Sine waves are a way to visually represent repetitive phenomena like the natural rhythms and limits that govern your heart rate, cadence, breathing, and mental states when you run, ride, or hike.
Sine waves have this sort of shape:
If you wanted, you could draw out sine wave patterns to represent each of these dynamic experiences to create a unique set that describe the boundaries of your physical and mental abilities.
Within those boundaries is a sweet spot where your body and mind optimally perform. This is not to be confused with a rest state. If all you do is rest, the body and mind decline. A healthy body and mind require alternating periods of (the right kind of) stress and recovery.
We train and exercise to maintain and expand the boundaries of our abilities: Improved cardiovascular fitness can lower the resting heart rate, increase the maximum heart rate, and reduce the amount of time it takes to recover from a strenuous effort.
Different kinds of training expand different aspects of fitness. Distance running and cycling at a mellow pace does one thing for the body, intense short repetitions do another. Core exercises and dynamic strength training improve stability and efficiency. Yoga movements improves kinesthetic awareness. Cross training expands the body’s repertoire of movements. Mindfulness meditation improves mental focus, self-discipline, and reduces mental baggage.
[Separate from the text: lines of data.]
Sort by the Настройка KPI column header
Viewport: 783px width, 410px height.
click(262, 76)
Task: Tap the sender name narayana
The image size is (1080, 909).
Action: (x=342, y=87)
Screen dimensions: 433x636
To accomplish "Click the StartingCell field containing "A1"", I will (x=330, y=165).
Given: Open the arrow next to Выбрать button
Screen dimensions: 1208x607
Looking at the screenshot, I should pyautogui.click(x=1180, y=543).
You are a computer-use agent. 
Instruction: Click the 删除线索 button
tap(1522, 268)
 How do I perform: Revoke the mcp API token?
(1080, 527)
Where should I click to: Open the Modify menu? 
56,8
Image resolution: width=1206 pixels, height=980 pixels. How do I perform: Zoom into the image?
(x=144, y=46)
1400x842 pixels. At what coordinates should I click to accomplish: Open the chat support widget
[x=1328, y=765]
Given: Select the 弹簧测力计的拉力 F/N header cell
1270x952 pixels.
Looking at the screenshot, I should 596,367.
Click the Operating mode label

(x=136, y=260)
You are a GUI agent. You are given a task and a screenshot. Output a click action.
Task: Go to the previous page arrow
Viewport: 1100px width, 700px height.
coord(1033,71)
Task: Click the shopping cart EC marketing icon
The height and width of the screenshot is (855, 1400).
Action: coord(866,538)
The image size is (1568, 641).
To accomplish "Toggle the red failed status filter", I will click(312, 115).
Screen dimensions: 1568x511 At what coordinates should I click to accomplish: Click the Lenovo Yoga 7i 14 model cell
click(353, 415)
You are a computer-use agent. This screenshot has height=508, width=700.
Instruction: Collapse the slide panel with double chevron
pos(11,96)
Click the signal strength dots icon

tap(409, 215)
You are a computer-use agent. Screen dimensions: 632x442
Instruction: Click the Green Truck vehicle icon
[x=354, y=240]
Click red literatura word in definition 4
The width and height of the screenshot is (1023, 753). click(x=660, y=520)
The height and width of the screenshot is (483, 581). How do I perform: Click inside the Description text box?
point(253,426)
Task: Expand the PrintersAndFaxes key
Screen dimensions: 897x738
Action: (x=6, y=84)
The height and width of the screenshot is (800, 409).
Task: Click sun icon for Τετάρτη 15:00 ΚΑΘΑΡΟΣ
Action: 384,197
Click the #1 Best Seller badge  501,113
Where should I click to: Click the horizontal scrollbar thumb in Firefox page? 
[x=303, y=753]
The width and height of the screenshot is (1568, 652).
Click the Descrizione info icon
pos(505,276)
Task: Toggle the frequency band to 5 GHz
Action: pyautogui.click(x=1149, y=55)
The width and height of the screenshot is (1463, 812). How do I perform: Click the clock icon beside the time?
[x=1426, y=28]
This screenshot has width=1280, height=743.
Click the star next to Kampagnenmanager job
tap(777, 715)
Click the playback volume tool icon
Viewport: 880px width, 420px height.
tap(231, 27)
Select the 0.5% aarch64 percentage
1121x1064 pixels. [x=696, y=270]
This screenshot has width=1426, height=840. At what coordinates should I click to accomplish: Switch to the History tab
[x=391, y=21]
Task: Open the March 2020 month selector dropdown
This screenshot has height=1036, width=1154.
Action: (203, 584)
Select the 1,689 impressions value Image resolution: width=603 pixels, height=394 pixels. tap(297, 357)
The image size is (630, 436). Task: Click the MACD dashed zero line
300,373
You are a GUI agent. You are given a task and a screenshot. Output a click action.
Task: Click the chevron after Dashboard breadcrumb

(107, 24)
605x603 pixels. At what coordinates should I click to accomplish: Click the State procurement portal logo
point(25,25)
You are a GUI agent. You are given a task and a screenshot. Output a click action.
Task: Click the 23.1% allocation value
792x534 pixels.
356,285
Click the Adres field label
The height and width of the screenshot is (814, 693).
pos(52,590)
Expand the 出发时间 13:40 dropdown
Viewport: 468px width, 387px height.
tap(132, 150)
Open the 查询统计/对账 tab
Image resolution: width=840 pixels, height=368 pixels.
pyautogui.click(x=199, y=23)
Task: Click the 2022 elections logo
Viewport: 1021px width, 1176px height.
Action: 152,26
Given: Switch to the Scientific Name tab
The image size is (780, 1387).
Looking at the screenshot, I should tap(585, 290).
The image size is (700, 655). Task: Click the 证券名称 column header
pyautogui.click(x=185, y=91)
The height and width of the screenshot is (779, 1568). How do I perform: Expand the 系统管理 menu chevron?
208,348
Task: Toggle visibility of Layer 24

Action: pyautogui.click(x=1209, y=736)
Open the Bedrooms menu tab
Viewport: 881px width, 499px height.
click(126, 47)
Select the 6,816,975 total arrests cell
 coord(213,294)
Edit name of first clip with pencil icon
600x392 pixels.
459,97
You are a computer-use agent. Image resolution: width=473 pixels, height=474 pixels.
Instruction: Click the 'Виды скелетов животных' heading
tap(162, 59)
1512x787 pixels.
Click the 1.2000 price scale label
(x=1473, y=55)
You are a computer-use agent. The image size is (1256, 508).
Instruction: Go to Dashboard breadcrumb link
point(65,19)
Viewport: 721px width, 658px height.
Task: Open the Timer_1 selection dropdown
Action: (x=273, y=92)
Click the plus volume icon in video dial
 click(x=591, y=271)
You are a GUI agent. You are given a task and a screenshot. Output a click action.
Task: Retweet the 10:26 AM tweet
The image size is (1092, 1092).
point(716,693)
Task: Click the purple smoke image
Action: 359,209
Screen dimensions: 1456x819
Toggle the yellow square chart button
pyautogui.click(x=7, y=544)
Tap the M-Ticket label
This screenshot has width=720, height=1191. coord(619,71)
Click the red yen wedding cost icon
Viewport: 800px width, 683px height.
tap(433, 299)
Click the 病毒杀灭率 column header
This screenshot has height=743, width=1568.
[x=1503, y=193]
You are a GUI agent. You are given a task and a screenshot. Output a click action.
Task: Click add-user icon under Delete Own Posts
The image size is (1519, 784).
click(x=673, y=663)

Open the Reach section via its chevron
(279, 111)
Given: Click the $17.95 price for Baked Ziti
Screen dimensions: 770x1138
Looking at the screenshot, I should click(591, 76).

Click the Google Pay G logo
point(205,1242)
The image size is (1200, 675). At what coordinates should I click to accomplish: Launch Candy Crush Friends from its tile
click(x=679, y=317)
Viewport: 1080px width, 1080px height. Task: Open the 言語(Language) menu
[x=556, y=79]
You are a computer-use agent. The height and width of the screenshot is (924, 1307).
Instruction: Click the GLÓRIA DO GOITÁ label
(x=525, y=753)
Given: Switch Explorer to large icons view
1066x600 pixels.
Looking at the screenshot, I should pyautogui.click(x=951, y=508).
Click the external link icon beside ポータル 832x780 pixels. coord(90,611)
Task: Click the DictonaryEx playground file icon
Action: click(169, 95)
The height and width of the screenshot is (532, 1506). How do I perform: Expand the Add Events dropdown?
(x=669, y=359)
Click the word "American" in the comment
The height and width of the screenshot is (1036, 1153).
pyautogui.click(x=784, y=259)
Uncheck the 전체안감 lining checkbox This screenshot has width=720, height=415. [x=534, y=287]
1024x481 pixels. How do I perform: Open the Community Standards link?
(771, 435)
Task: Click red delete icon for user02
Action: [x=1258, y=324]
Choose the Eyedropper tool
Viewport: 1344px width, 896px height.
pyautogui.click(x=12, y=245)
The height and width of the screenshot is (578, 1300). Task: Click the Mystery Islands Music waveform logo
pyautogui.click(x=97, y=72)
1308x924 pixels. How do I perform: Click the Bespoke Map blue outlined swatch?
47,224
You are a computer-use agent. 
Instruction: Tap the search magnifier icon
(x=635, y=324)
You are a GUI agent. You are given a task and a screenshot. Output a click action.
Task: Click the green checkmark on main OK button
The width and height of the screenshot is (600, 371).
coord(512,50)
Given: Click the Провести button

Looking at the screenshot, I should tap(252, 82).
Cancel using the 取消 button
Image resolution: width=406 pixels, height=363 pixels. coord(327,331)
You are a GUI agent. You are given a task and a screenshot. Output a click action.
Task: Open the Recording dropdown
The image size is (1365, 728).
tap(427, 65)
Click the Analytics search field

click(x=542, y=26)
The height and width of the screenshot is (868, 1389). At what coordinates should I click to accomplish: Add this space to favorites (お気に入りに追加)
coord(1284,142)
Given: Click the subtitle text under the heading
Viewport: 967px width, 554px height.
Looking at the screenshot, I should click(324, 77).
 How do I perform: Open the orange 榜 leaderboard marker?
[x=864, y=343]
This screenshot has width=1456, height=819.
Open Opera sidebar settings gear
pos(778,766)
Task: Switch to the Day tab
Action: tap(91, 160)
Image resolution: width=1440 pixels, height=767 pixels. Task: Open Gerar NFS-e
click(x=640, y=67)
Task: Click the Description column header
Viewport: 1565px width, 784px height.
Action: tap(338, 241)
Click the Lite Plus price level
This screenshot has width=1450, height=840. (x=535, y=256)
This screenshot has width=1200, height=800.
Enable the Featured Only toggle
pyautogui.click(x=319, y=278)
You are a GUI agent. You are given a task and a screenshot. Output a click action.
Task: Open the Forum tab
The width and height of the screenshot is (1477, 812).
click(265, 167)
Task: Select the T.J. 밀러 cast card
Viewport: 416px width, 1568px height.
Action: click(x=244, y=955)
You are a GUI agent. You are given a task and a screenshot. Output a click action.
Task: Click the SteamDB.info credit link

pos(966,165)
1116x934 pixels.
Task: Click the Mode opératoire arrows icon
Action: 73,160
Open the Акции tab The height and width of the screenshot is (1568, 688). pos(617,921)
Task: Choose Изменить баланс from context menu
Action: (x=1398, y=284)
In a way, training is a kind of “sine wave management.” Not only does periodic stress improve fitness, it cultivates the mental tenacity to feel comfortable being uncomfortable, and improves the ability to persevere through severe misery and pain. With practice feeling “uncomfortable” can be relatively comfortable.
Of course, things can get really interesting when you venture beyond what feels like your “comfortable” set sine of wave patterns. Think about a hard ride or race you’ve done: The usually regular oscillations that characterize your personal sine wave patterns become irregular. A previously stable state of mind can easily lapse into a state of panic. That mental panic combined with physical stress may seem unbearable. You can feel tempted to slow down or quit.
If you haven’t explored the outer limits of your sine wave patterns, the best way is on a hard group run or ride or in competition. For most people it’s quite difficult to get into a state of extreme exertion in a solo effort. In a competitive setting it’s hard not to.
There is an art to taking sine wave management from a training setting to a competitive setting. Although you may be perfectly trained for your big event, it’s easy to get seduced by self-doubt and lose the mental balance needed to achieve your objective. But if you can avoid that seduction, sine wave management in those moments can feel like you are conducting a mind over matter experiment that is actually working.
During longer efforts, it can often feel like the various sine wave patterns interact with one another. During a century ride or marathon, for example, you notice the ebb and flow of your physical performance as well as mental ups and downs. It feels like the sine wave patterns merge with one another and instead of noticing isolated feelings in the body, like leg or back pain, you can experience a kind of meta-pattern that can alternate between euphoria and misery. Like this:
Another facet of sine wave management is what can happen only during competition or difficult group rides, either of which can feel like you are swimming with sharks. Chances are, at least one other person in the group has a set of sine wave patterns that exceed yours. If that person attacks or otherwise applies pressure to the tempo, it will disrupt your sine wave patterns or force a visit to the outer limits of your sine wave patterns. What happens during those moments depends on your ability to perform sine wave management. You may be able to hang on, or you may experience a complete melt down.
Extremes of personal experience provide us with opportunities to learn the most about ourselves. While protracted visits to extreme experience is not sustainable or healthy, periodic visits are a healthy way to broaden our physical and mental capacities.
Most of us are fairly early in to our annual fitness seasons. There is no better time to begin practicing sine wave management than now.